[Pixel coordinate grounding data]
**********
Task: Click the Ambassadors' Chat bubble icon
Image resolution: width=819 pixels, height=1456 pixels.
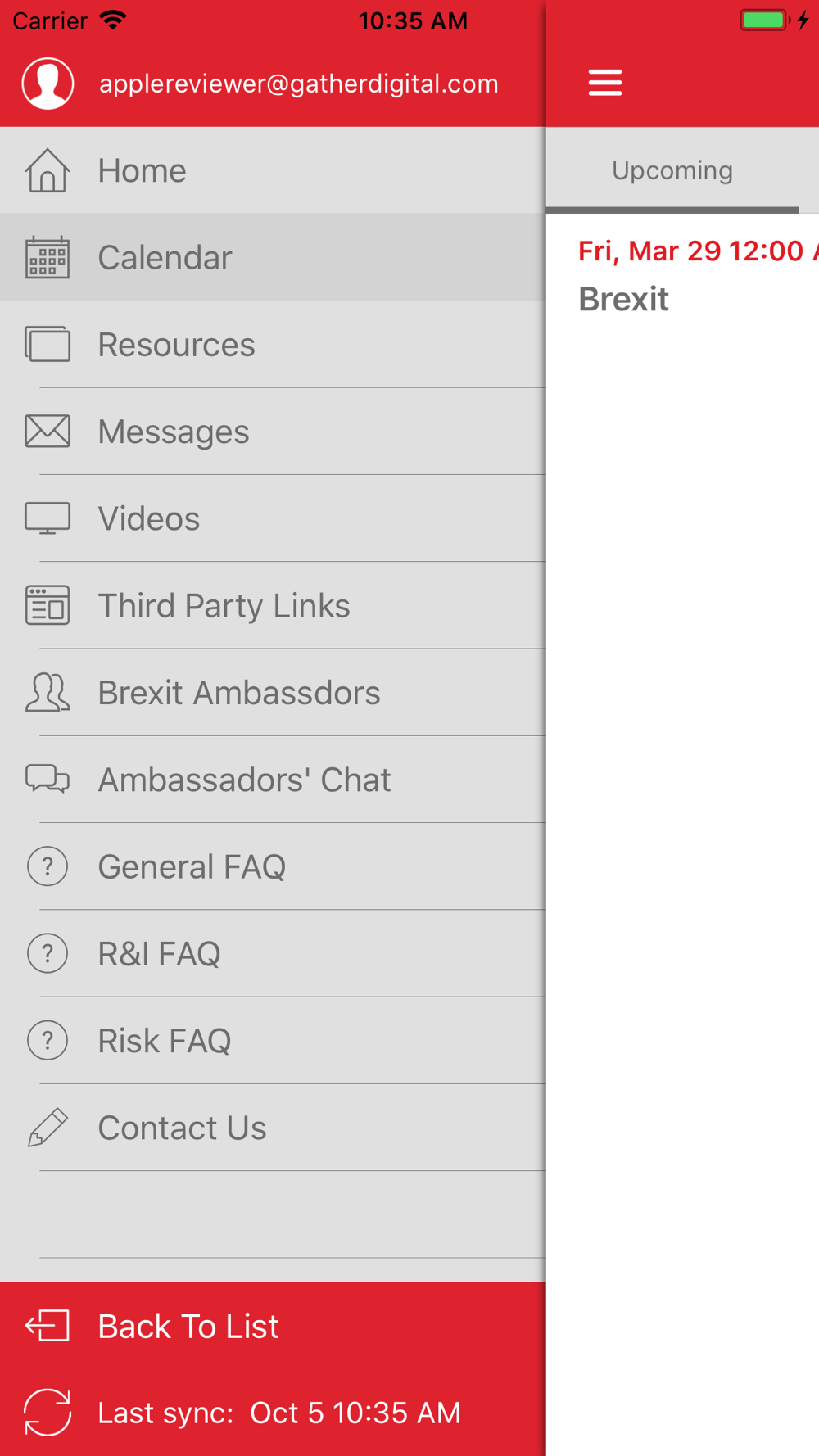Action: [48, 780]

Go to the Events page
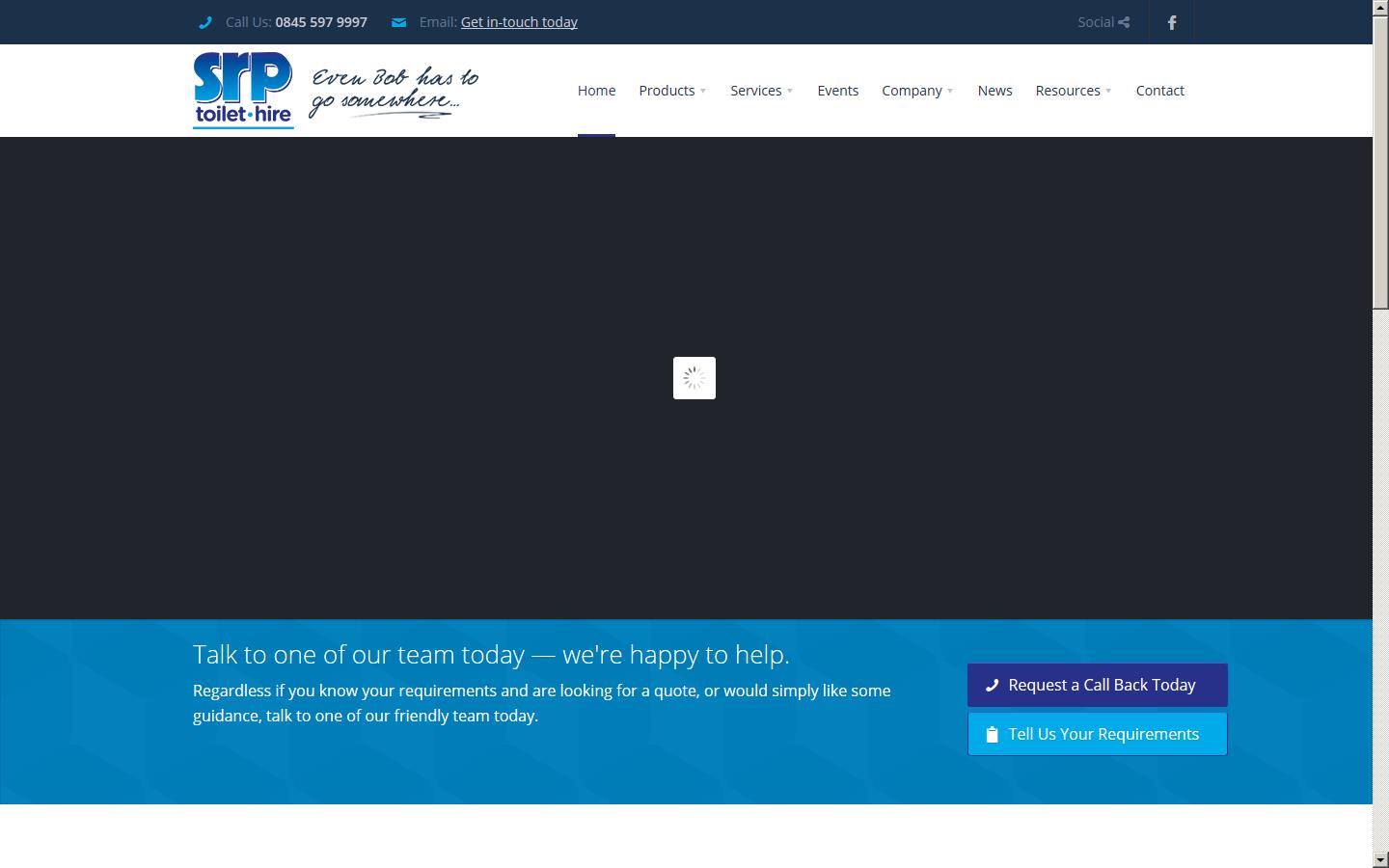(x=837, y=91)
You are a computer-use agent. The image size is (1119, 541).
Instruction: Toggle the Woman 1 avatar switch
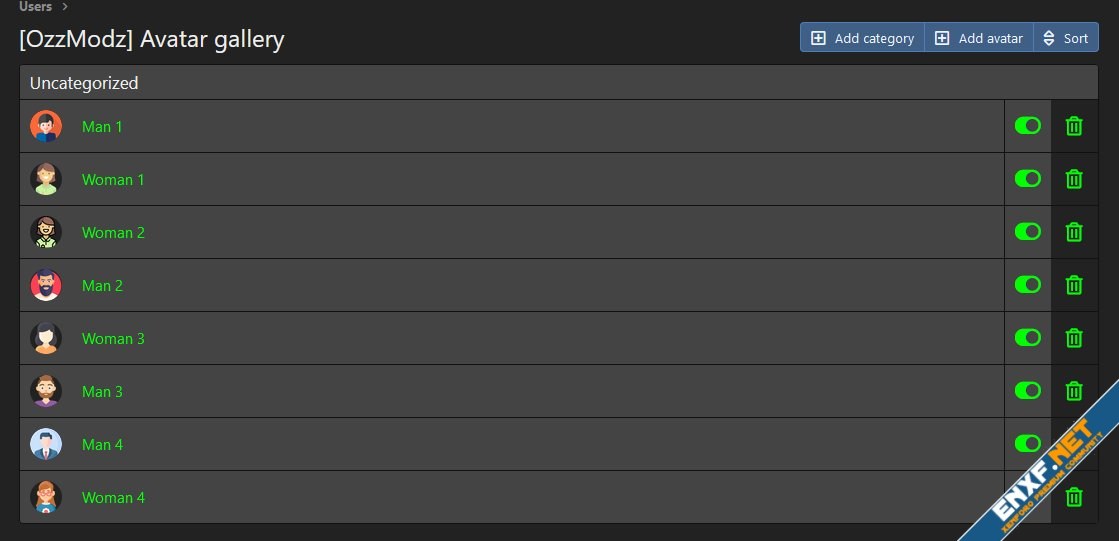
**********
What is expected >>
Give every line above again exactly, with no pictures.

Answer for this exercise >>
Task: Click the Ambassadors' Chat bubble icon
Image resolution: width=819 pixels, height=1456 pixels.
Action: [48, 780]

Go to the Events page
(x=837, y=91)
You are a computer-use agent. The image size is (1119, 541).
Instruction: Toggle the Woman 1 avatar switch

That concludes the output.